Memorandum submitted by Scottish Radio
Holdings (PDB 9)
Scottish Radio Holdings (SRH) began life in
the early 1970s when a consortium of local businessmen in Glasgow
came together to apply for the third commercial radio licence
to be offered in the UK (the first two were in London). The Group
obtained the Glasgow licence against fierce competition, and so
the seeds of today's successful commercial radio industry in Britain
were sewn.
The first two London stations were not an immediate
success and quickly hit financial problems. It was not until Radio
Clyde burst on the scene on 1 January 1974 that the picture changed.
Clyde was an instant success and revolutionised the UK broadcasting
map from what had proven to be a shaky start elsewhere. With capital
of a mere £150,000, but with high profile backers such as
Sean Connery and Jackie Stewart, along with a unique blend of
broadcast and business talent, Clyde quickly established itself
as the market leader, a position it has never relinquished in
all the years since its birth.
In Scotland, Clyde was followed by a separate
grouping, establishing Radio Forth in Edinburgh, and soon other
Scottish cities too had their own local stations. Ownership rules
though in the UK at that time were highly restrictive and all
the radio companies were private limited companies unable to expand
or easily trade their shares. In the late 1980s and early 90s
all that changed and Clyde and Forth began to expand by taking
over other stations. In 1991, the two companies saw the inevitable
logic of combining their strengths and merged to create Scottish
Radio Holdings plc, with a full quote on the London Stock Exchange.
In 1995, the company expanded into weekly press
with the purchase of the largest local publisher in Northern Ireland,
Morton Newspapers, and then grew its portfolio into Scotland and
the Republic of Ireland.
Two years ago, the Group moved into outdoor
advertising in Britain and has some 4,500 large billboards in
Scotland and England.
Today SRH owns radio stations in all the major
Scottish conurbations, in Carlisle and West Cumbria, the south
of England, Northern Ireland and has made an agreed offer for
the only independent national station in the Republic of Ireland.

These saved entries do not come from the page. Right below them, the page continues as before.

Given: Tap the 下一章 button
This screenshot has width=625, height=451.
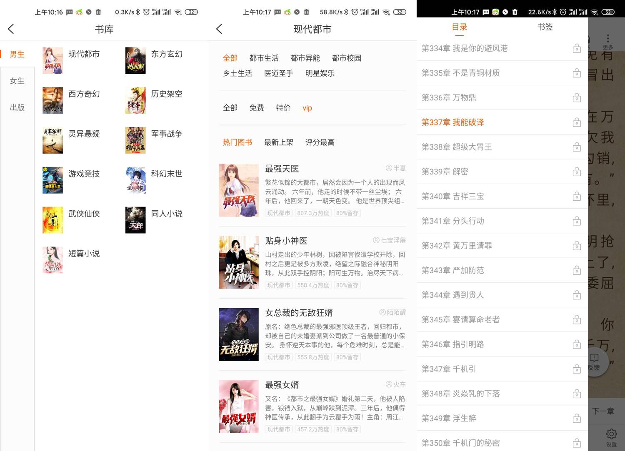Looking at the screenshot, I should (603, 411).
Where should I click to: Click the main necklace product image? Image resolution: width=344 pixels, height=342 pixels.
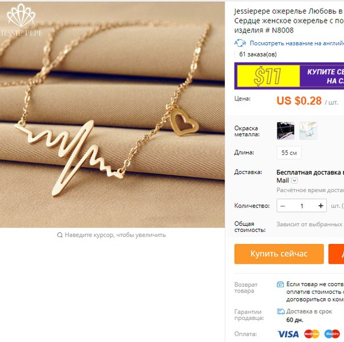112,115
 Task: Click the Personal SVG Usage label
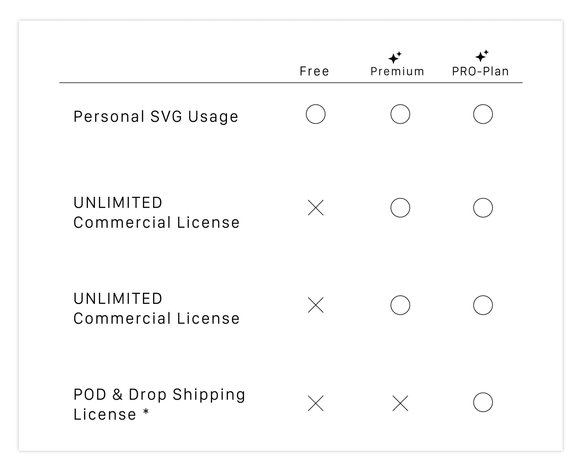tap(156, 116)
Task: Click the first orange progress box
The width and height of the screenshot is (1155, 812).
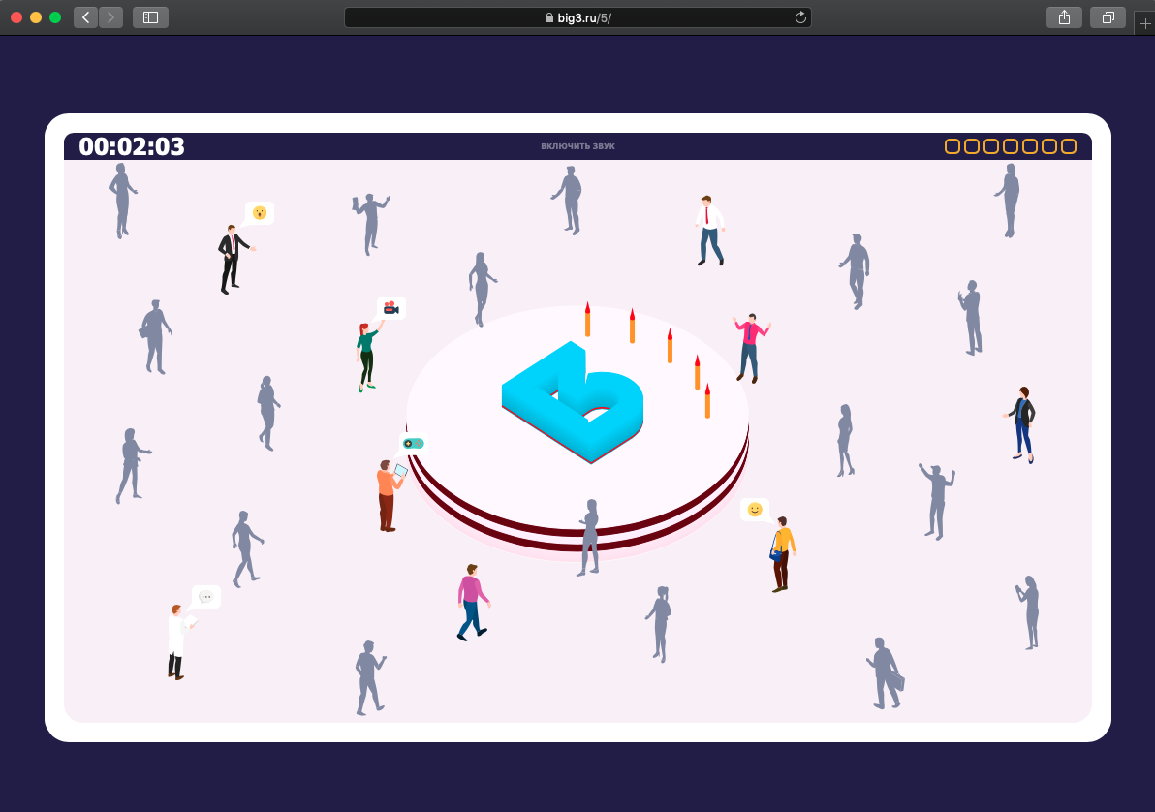Action: point(952,146)
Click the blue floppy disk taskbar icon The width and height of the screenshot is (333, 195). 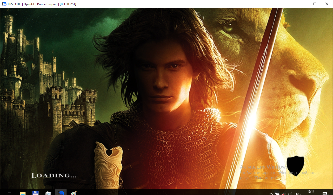[36, 193]
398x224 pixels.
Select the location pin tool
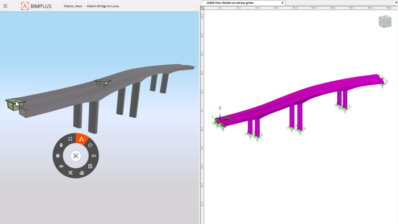61,146
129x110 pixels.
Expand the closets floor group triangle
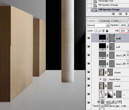[x=100, y=79]
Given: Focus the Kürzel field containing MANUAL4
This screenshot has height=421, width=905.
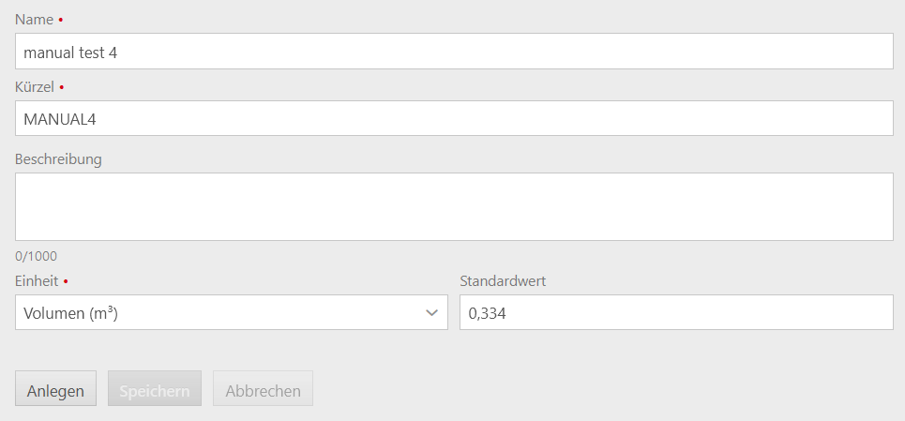Looking at the screenshot, I should (454, 118).
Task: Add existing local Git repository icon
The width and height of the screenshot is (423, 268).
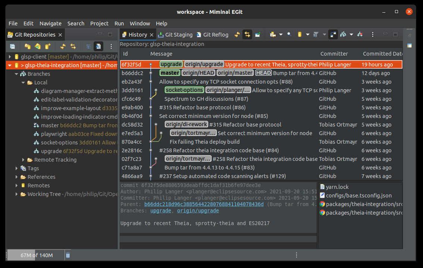Action: (x=28, y=46)
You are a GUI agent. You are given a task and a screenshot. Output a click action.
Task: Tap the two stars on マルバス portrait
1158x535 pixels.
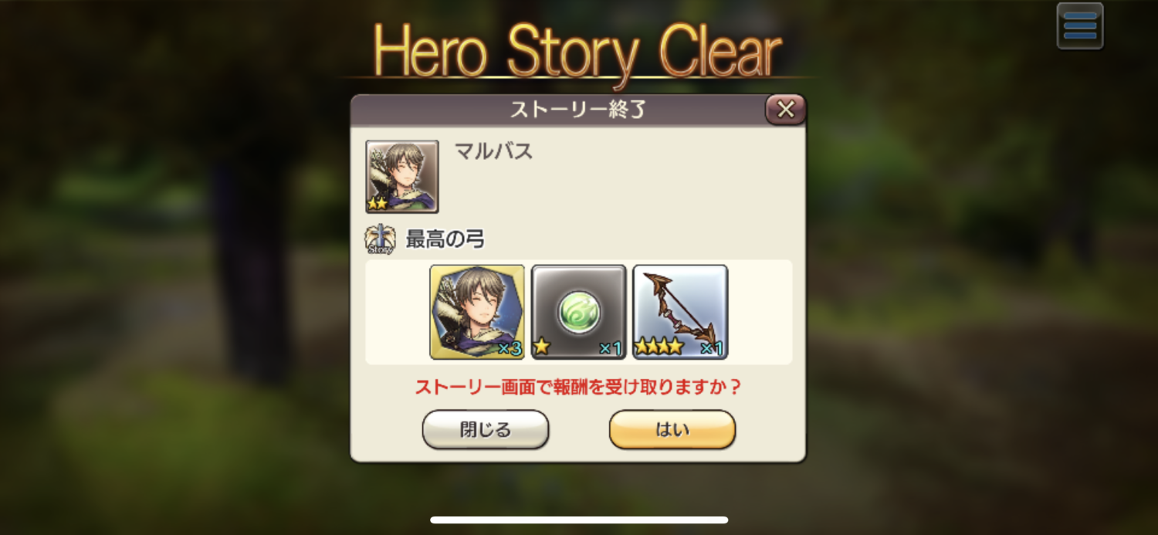point(378,205)
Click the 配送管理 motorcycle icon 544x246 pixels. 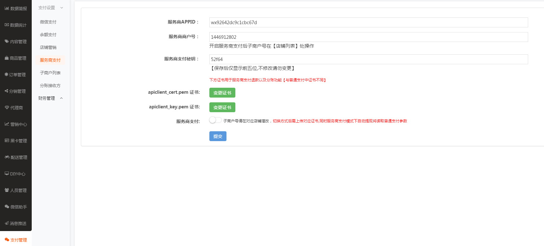7,157
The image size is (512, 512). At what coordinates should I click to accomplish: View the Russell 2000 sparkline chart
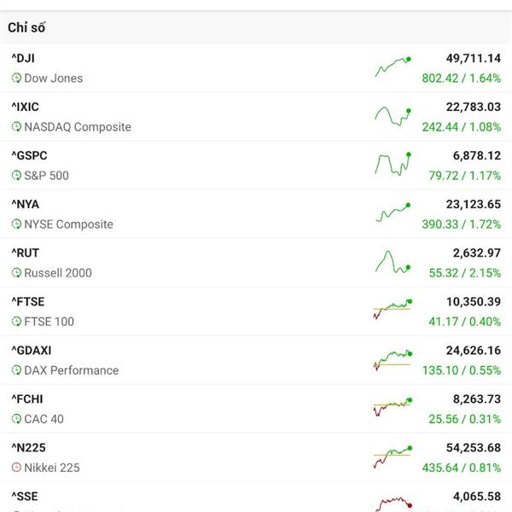393,262
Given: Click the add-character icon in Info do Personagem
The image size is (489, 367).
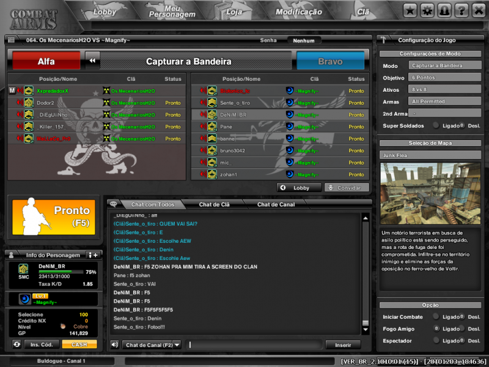Looking at the screenshot, I should click(92, 254).
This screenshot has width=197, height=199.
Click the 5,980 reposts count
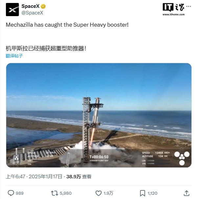(66, 193)
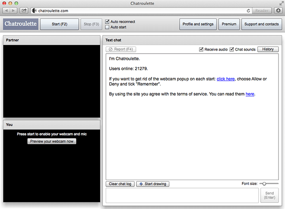Open Support and contacts
This screenshot has height=209, width=285.
click(262, 24)
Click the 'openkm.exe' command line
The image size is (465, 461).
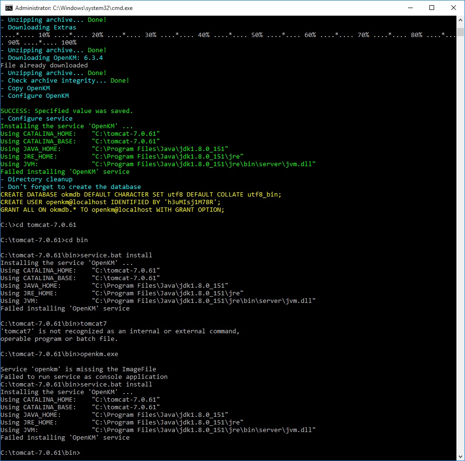(59, 354)
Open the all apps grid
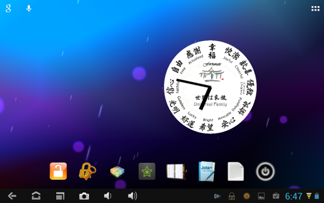This screenshot has height=203, width=324. 315,9
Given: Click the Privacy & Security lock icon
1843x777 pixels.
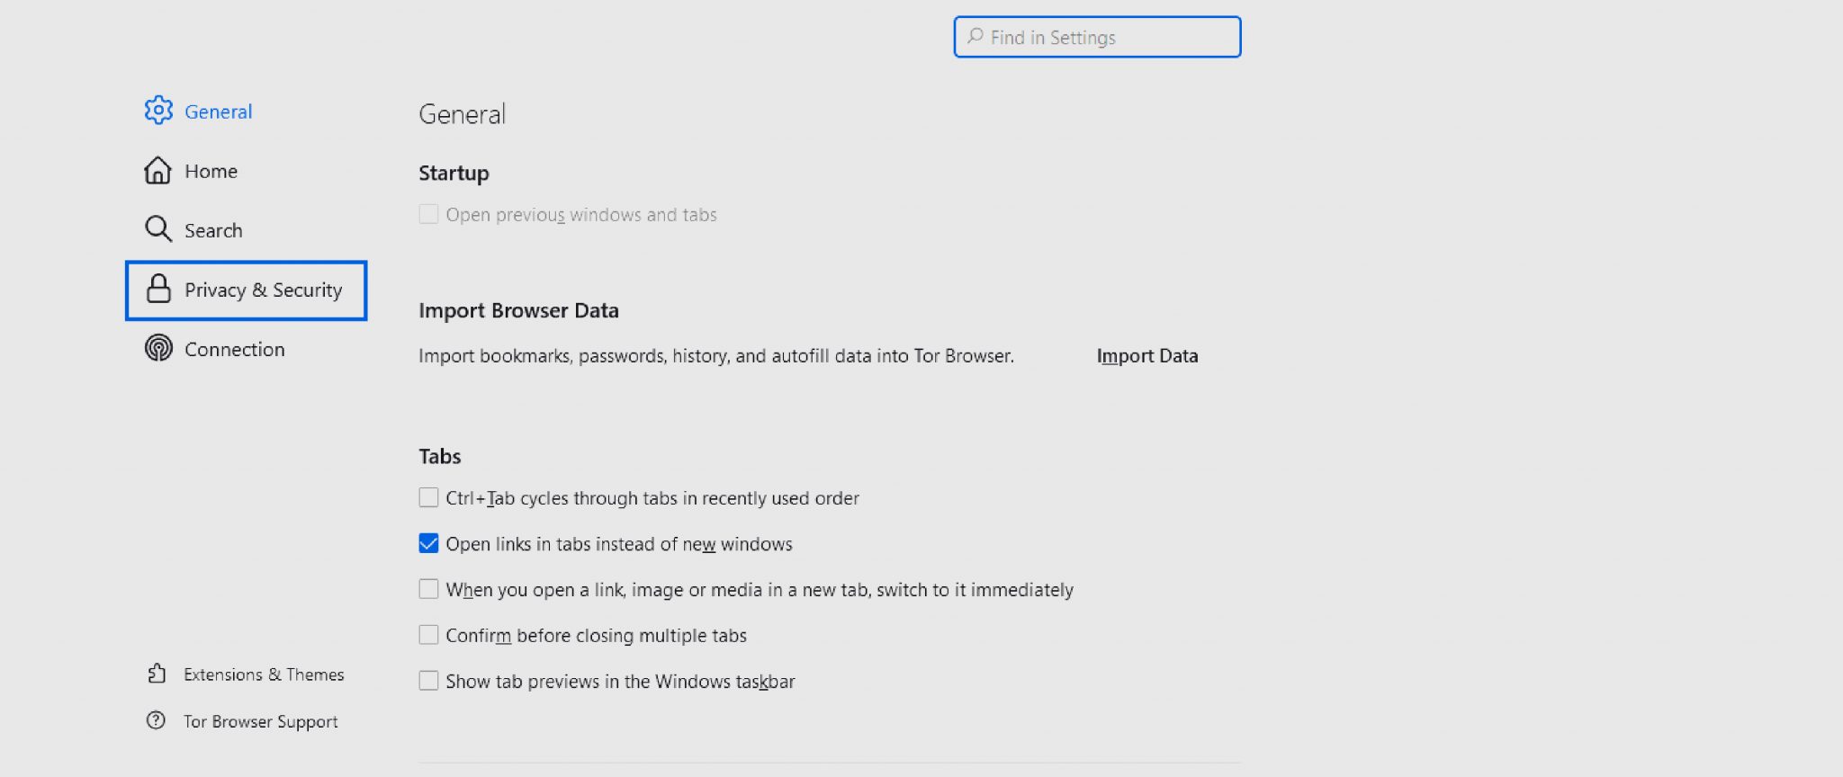Looking at the screenshot, I should [x=158, y=289].
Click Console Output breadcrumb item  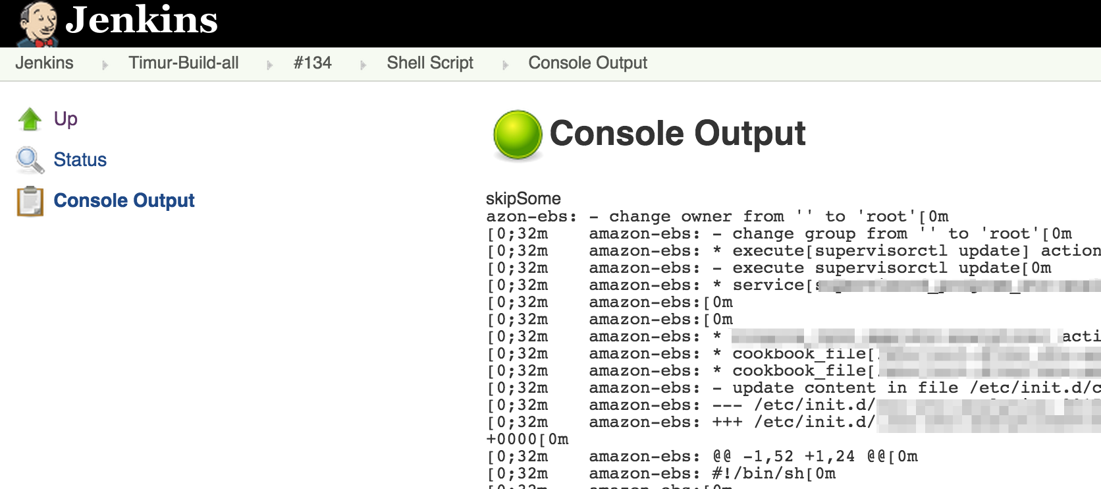587,63
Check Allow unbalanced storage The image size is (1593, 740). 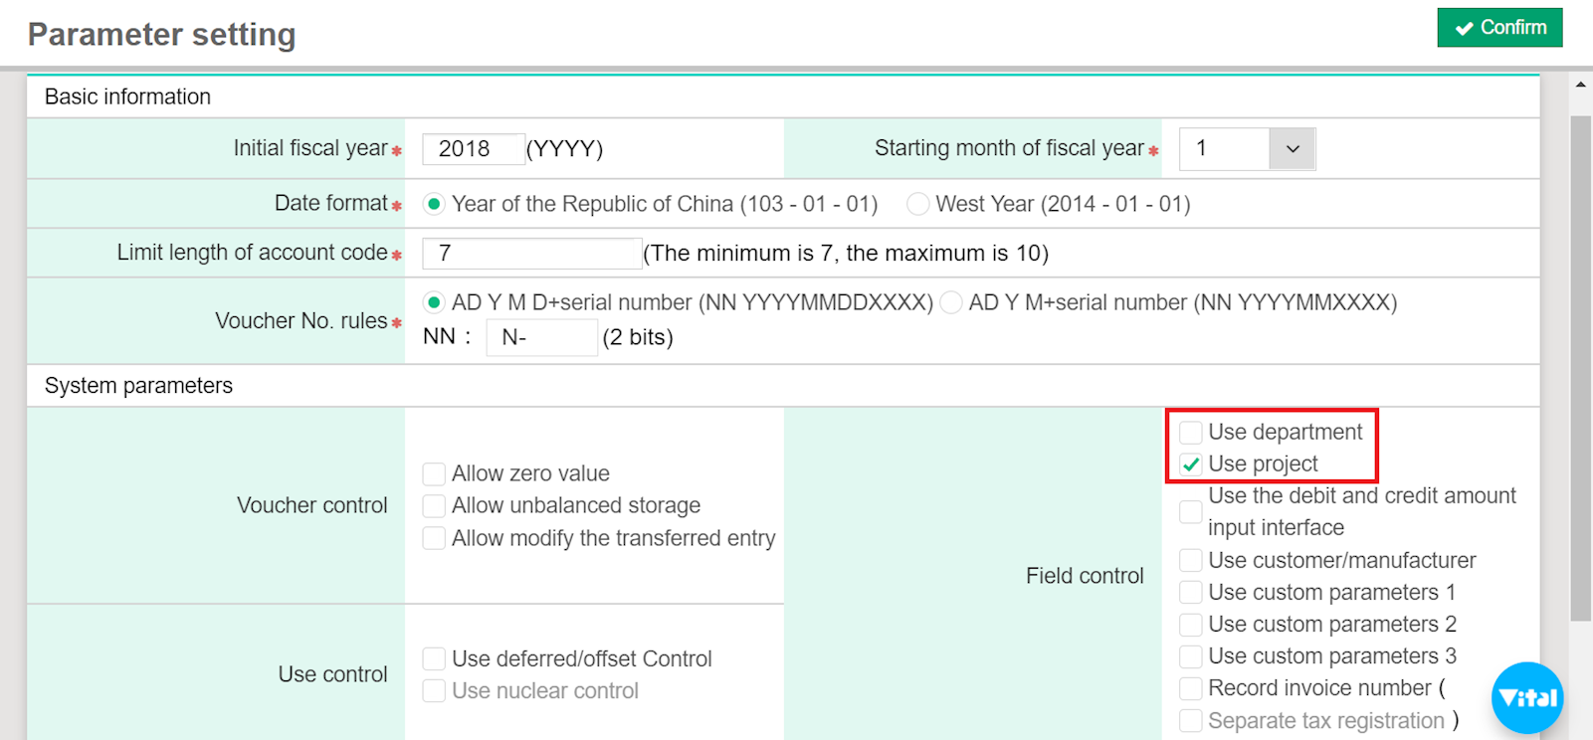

The company also now has 41 weekly newspapers
in Scotland, Northern Ireland and the Republic of Ireland and
a widespread outdoor poster business across Britain.
The radio stations owned by Scottish Radio Holdings
have always placed considerable emphasis on news and information.
Many of Scotland's leading broadcast journalists have passed through
the portals of one or more SRH station.
While, as a significant shareholder in Independent
Radio News, the SRH stations take much of their national and international
news from that source, it was long recognised that in Scotland
stations had to source for themselves Westminster news of particular
interest to Scotland, and, indeed, all news emanating from Scotland.
This caused, and still does cause, considerable difficulties for
some of the small and not so small stations outside SRH ownership.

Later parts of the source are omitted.